Gülsüm’ün evleneceğini, hatta çocuğu olacağını tahmin etmişti ama bu gerçekle yüzleşmek onu tahmin edemeyeceği bir şekilde sarsmıştı. Karşısındaki yirmili yaşlardaki bu çocuk annesi kadar nazik ve güzeldi. “Demek kızısın. Ne güzel. Benim adım Musa. Annenin eski bir arkadaşıyım. Uzun süredir burada yoktum. Birkaç günlüğüne gelmişken anneni de görmek istedim. Ben yine uğrarım. Annene söylersen sevinirim,” dedikten sonra güler yüzlü bir şekilde tokalaştılar. Annesi gibi gülüyordu, eşsiz. “Elbette efendim,” dedi kız. Ağır adımlarla, her zaman buluştukları yere, iskeleye doğru yürüdü. Gülsüm gelecekti. İçindeki heyecan tarif edilemez bir hal aldı…

İskelenin bankları da değişmişti birçok şey gibi. Oturup denizi, vapurdan inen, vapura yetişmeye çalışan insanları izlerken yerini yadırgadı. Yine de, her ne kadar değişmiş bile olsa, bu banklarda hayatının en güzel günleri, anıları yaşanmıştı. Gülsüm’le birlikte bu banklarda, giden vapurların ardından, bir daha hiç dönmemek üzere buradan gitmeyi, hiç bilmedikleri ülkelerde yaşamanın hayallerini kurmuşlardı. Onu yüzüstü bırakmanın acısı, pişmanlığı peşini hiçbir yerde bırakmamıştı. Şimdi bu şehrin her yeri ondan nefret ediyor gibiydi…
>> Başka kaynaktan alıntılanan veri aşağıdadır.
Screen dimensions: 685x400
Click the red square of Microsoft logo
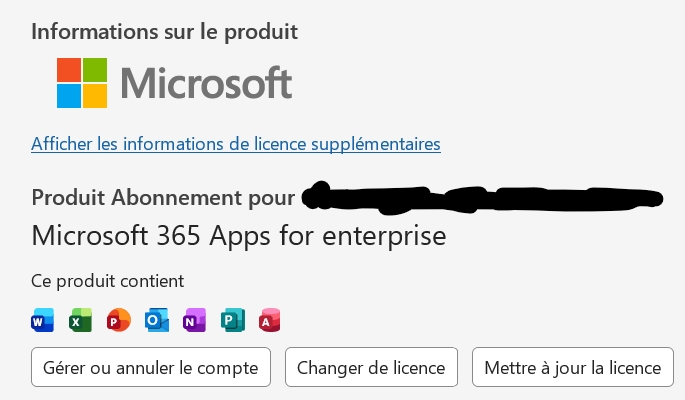pos(68,68)
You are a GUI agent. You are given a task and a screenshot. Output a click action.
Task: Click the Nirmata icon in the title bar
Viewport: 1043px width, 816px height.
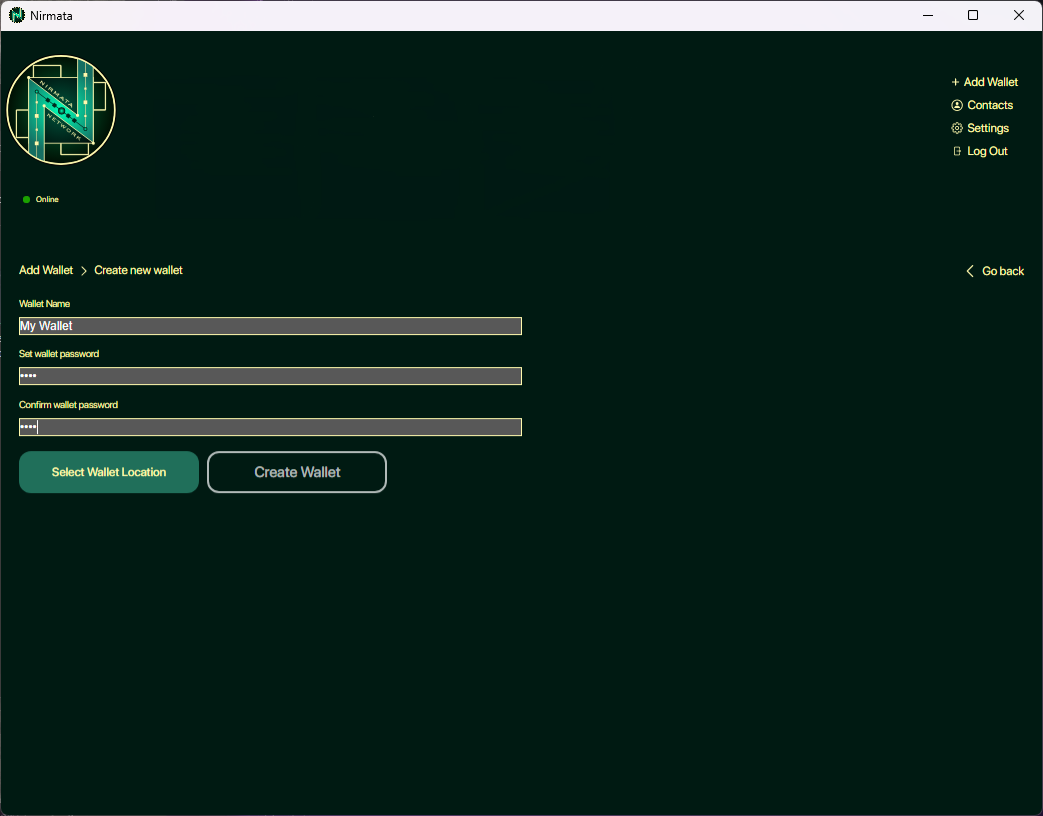click(15, 15)
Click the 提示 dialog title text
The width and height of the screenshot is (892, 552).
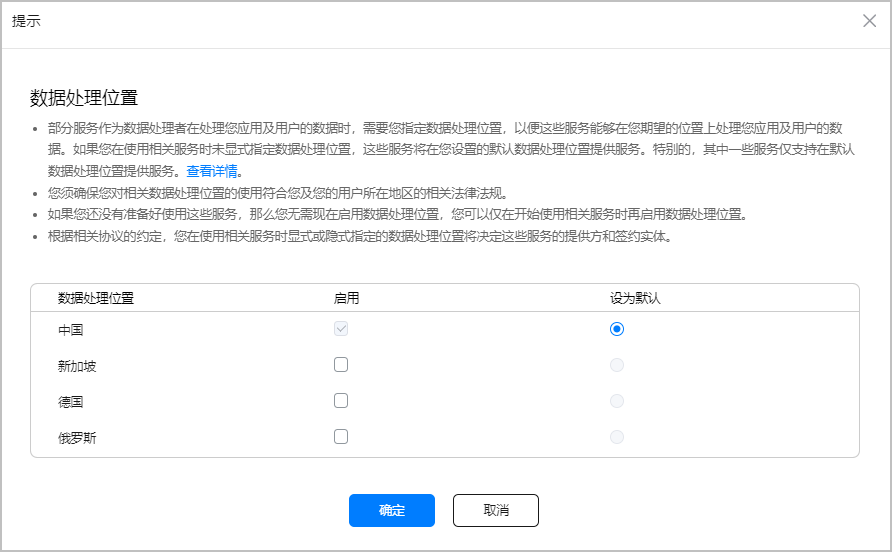26,21
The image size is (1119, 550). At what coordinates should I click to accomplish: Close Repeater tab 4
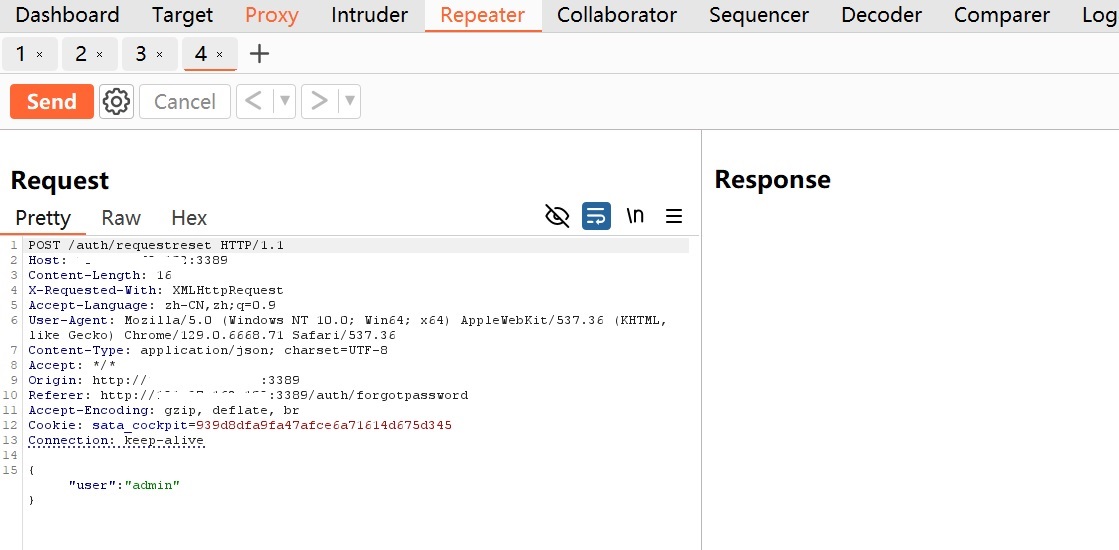coord(220,55)
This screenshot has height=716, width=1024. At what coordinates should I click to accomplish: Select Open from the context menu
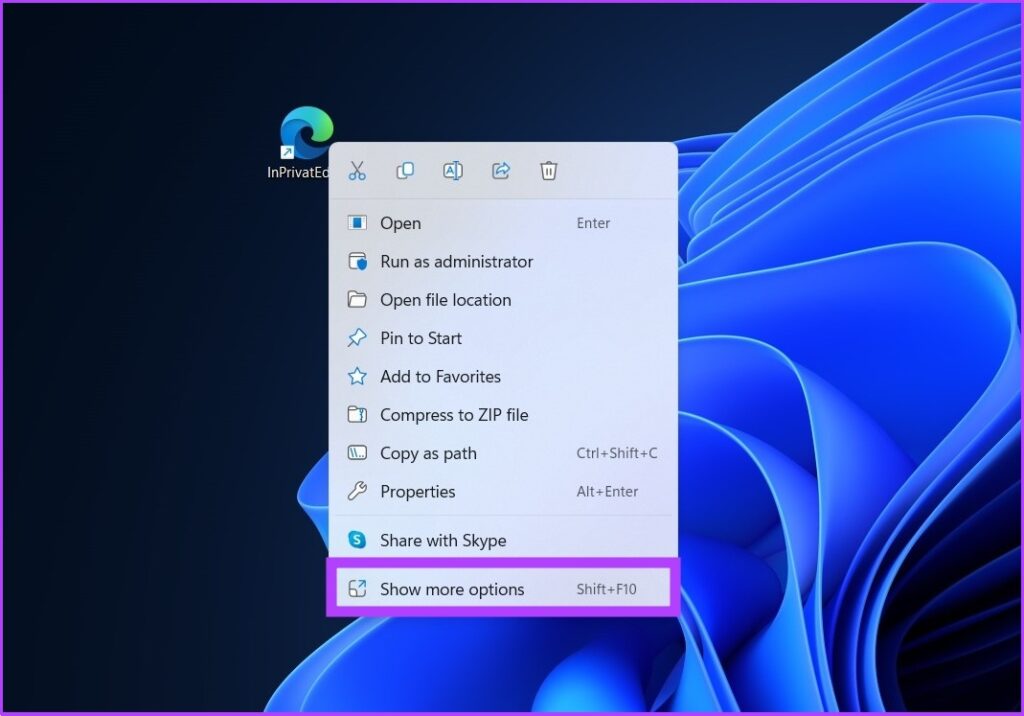pos(401,223)
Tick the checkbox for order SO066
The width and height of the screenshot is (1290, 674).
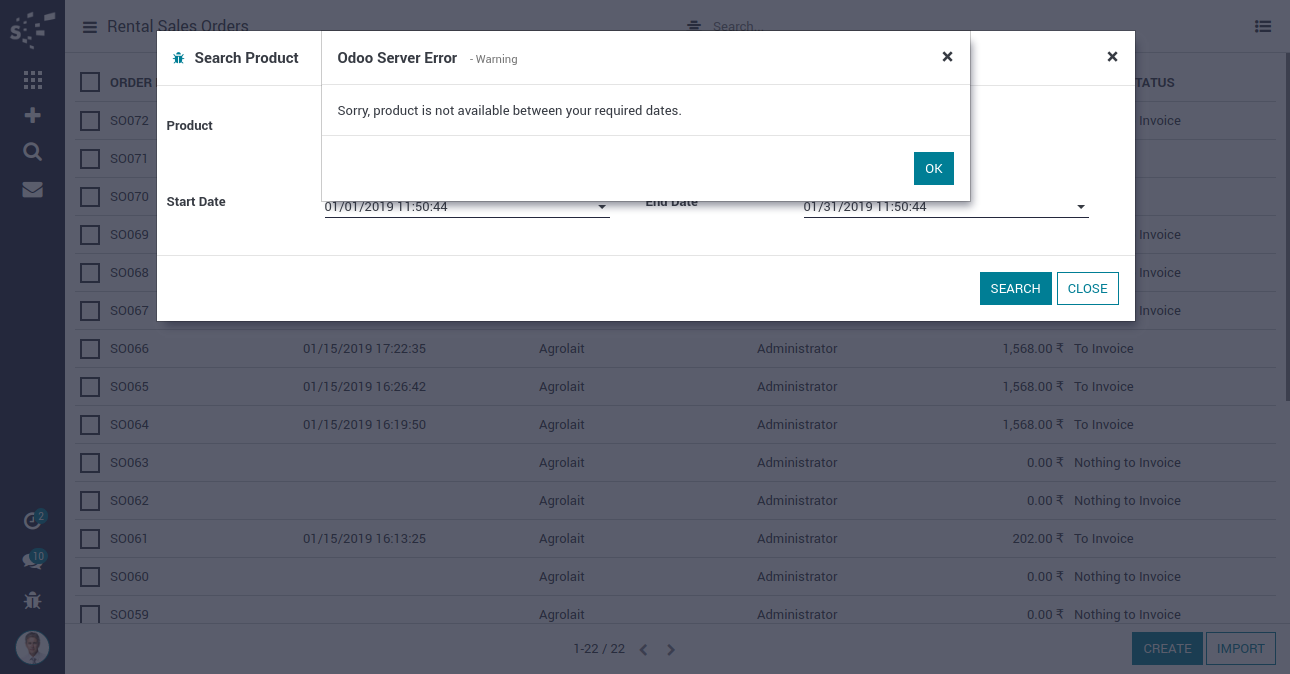click(x=90, y=349)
Sert rüzgâra rağmen sigarasını bin bir güçlükle yaktı ve istemsizce sağ tarafa baktı; kalın siyah paltosu, eldivenleri, tüm saçını toplayıp içine sakladığı kırmızı beresiyle Gülsüm geliyordu. Elinde kâğıda sarılmış bir ekmek ve yüzünde zorlama bir tebessüm vardı. Diğer tüm kadınlara dönmüştü sanki; güzelliği azalmış, kilo almış, yüzü kırışmış ve en önemlisi de gözlerinin o parlak yeşili sönmüştü. Ayağa kalkıp elini uzattı. Gülsüm gayet resmi ve soğuk bir şekilde elini sıkıp banka oturdu. Bir sarılma beklemişti ama aradan geçen yılların çokluğunu bazen anlayamıyordu insan ve bazı şeylerin kaldığı yerden devam edebileceği gibi mantıksız bir fikre kapılabiliyordu. Acelesi varmışçasına sordu Gülsüm.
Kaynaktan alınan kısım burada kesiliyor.